## TASK TO CARRY OUT
When you reach the line containing "This screenshot has width=358, height=418." in the entries below, repeat it and each line after it exactly until the entries end.

## TASK DATA
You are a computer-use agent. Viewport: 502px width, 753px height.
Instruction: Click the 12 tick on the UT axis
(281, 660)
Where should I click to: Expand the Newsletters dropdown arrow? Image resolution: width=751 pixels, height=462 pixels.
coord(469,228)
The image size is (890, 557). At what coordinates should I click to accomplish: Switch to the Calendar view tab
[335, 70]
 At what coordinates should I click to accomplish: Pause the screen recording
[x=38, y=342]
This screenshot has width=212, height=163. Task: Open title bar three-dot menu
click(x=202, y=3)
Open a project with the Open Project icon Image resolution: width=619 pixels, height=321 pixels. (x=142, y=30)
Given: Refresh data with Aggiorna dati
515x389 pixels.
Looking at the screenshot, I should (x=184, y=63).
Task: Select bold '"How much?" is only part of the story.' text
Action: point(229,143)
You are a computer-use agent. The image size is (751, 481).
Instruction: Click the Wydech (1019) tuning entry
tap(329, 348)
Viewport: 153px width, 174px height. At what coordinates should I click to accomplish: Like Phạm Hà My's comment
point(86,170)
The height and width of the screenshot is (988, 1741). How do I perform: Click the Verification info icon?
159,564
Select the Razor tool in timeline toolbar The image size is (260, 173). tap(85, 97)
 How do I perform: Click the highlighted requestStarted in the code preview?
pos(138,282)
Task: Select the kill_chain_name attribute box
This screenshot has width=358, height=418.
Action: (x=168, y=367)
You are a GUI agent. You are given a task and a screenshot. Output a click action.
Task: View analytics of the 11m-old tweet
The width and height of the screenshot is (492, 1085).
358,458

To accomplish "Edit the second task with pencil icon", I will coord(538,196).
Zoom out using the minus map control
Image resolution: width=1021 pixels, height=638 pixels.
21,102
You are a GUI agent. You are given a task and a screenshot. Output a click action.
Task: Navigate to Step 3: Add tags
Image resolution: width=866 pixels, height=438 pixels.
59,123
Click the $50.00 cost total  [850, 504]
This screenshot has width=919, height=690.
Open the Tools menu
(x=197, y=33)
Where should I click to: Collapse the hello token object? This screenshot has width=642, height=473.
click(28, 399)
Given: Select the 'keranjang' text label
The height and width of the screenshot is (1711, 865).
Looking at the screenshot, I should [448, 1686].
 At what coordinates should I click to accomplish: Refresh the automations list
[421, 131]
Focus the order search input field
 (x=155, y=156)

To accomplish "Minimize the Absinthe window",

## RESPONSE BELOW
This screenshot has width=358, height=418.
Action: (x=168, y=367)
You are a GUI agent. You are given a task and a screenshot. Output a click action.
Task: View analytics of the 11m-old tweet
The width and height of the screenshot is (492, 1085).
358,458

To accomplish "Edit the second task with pencil icon", I will coord(538,196).
Zoom out using the minus map control
Image resolution: width=1021 pixels, height=638 pixels.
21,102
You are a GUI agent. You are given a task and a screenshot. Output a click action.
Task: Navigate to Step 3: Add tags
Image resolution: width=866 pixels, height=438 pixels.
59,123
Click the $50.00 cost total  [850, 504]
This screenshot has width=919, height=690.
Open the Tools menu
(x=197, y=33)
Where should I click to: Collapse the hello token object? This screenshot has width=642, height=473.
click(28, 399)
Given: Select the 'keranjang' text label
The height and width of the screenshot is (1711, 865).
Looking at the screenshot, I should [448, 1686].
 At what coordinates should I click to accomplish: Refresh the automations list
[421, 131]
Focus the order search input field
 (x=155, y=156)

To accomplish "Minimize the Absinthe window",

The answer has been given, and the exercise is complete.